Another type of digital
The debut of Baidu’s digital celebrity may not seem like much at first, as the concept of “virtual idols” has been around for years. For example, American virtual influence Lil Miquela has appeared alongside real human celebrities in online ads and TV commercials since 2016, gaining more than three million followers on Instagram. However, there is something different about the virtual Chinese star: a digital human with the ability to listen, speak, and interact with real humans on a level never seen before. And Gong’s digital homework isn’t just about singing. In the latest update of the Baidu app, China’s leading search and feed app, Gong appears on users ’phones, helping them with searches and queries using the real voice of the model actor. Since this interactive search experience was launched in 2021, the number of voice search queries on the Baidu app has increased by 18.2%.

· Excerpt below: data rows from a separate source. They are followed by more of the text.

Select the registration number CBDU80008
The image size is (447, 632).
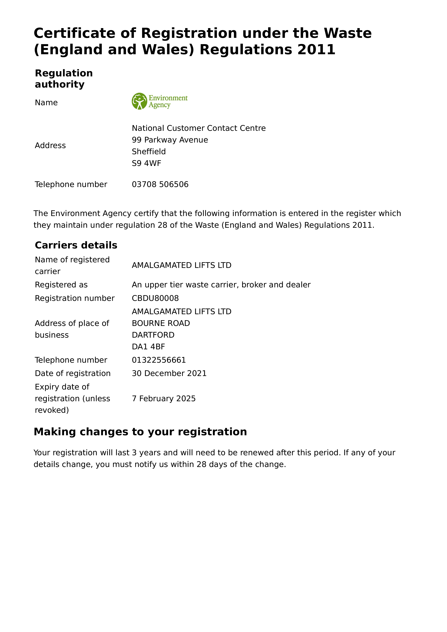click(x=155, y=298)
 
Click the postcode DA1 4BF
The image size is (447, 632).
click(x=148, y=347)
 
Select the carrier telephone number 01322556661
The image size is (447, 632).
click(x=159, y=360)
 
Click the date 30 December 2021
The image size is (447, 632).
click(x=169, y=373)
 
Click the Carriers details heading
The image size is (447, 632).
click(x=76, y=245)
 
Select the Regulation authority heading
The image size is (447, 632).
click(x=64, y=79)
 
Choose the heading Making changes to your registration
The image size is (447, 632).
click(x=140, y=432)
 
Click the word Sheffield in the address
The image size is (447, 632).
click(x=149, y=152)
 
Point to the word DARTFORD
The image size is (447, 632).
click(x=153, y=335)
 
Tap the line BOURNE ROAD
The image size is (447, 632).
click(x=161, y=323)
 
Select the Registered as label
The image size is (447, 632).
click(x=61, y=285)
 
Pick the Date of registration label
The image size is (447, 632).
click(x=73, y=373)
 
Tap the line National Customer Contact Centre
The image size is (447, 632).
click(x=199, y=128)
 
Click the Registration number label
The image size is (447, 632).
click(x=75, y=298)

Baidu AI Cloud began developing a digital employee in 2019 in collaboration with Shanghai Pudong Development (SPD) Bank. Subsequently, they focused their efforts on building a digital financial advisor to provide a service equivalent to that of a human bank representative when real-life employees were unavailable. Today, SPD Bank says more than 460,000 customers rely on digital humans for banking and portfolio management each month. “Access to digital humans outside of normal business hours allows SPD Bank to offer customer service 24 hours a day, 7 days a day, at low cost and high efficiency,” says a bank representative.

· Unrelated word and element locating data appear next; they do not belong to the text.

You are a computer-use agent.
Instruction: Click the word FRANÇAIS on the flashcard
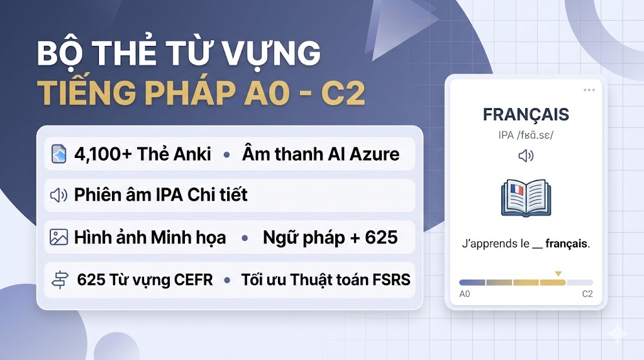coord(526,115)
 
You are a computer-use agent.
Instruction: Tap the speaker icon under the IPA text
coord(526,155)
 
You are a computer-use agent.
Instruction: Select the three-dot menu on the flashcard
coord(589,90)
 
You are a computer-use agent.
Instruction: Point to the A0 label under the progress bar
coord(465,294)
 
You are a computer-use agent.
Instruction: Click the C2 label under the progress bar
coord(587,294)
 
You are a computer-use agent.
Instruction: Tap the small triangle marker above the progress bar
coord(557,274)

More recently, a virtual anchor created by Baidu offered live commentary in sign language at the 2022 Beijing Winter Games for hearing-impaired viewers. In addition to looking like a real person, the avatar was endowed with speech recognition and sign language interpretation skills to ensure fast and highly accurate entry and exit. According to the World Health Organization, with approximately 430 million people worldwide suffering from “disabling” hearing loss, there is great potential for this technology to be used to increase its ability to access a wide range. of contents.
XiLing: a new generation on an AI platform
From entertainment to public services, digital humans will play a more important role in our daily lives. But behind its natural, effortless appearance is a complex network of new and emerging technologies that push the boundaries of AI innovation.
Baidu AI Cloud digital celebrities and virtual sign language anchors were created through XiLing, a new digital platform launched in 2021. At the Baidu World 2022 event held on June 21, the company announced a new capacity in XiLing, which supports the creation of digital content. humans who can host live broadcasts who can sing, dance, and respond to comments in real time, without the need for a single break. XiLing is unique in its ability to support the entire process of creating a digital human, from creating a realistic person to equipping them with conversational skills and content generation. One of its most amazing attributes is speed. The platform can generate a 3D avatar based on a real person in one or two weeks, while a 2D avatar can be done in minutes.
In addition, using XiLing’s intelligent dialogue tools, creators can quickly customize a digital human’s conversational ability, letting them adapt and learn over time. This capability is driven by Baidu’s PLATO, a one-hundred-billion-parameter dialogue model that allows digital humans to engage in open domain conversations, that is, to understand any topic and offer relevant answers. Speech recognition and high-precision lip synchronization with accuracy greater than 98.5% allow digital humans to have more fluid, human-like interactions. “The use of advanced AI technologies will continue to reduce the cost of building digital humans and significantly improve their interactions with real humans,” Li says.
Just as every real human has their own set of skills and talents, so does the new generation of digital humans. This may even include giving digital humans the ability to be creative themselves, thanks to recent advances made by large AI models like Baidu’s ERNIE, which can generate text and create realistic images when asked. Digital humans designed to serve as brand spokespersons, for example, can independently create and post on social media, design posters, and act out videos.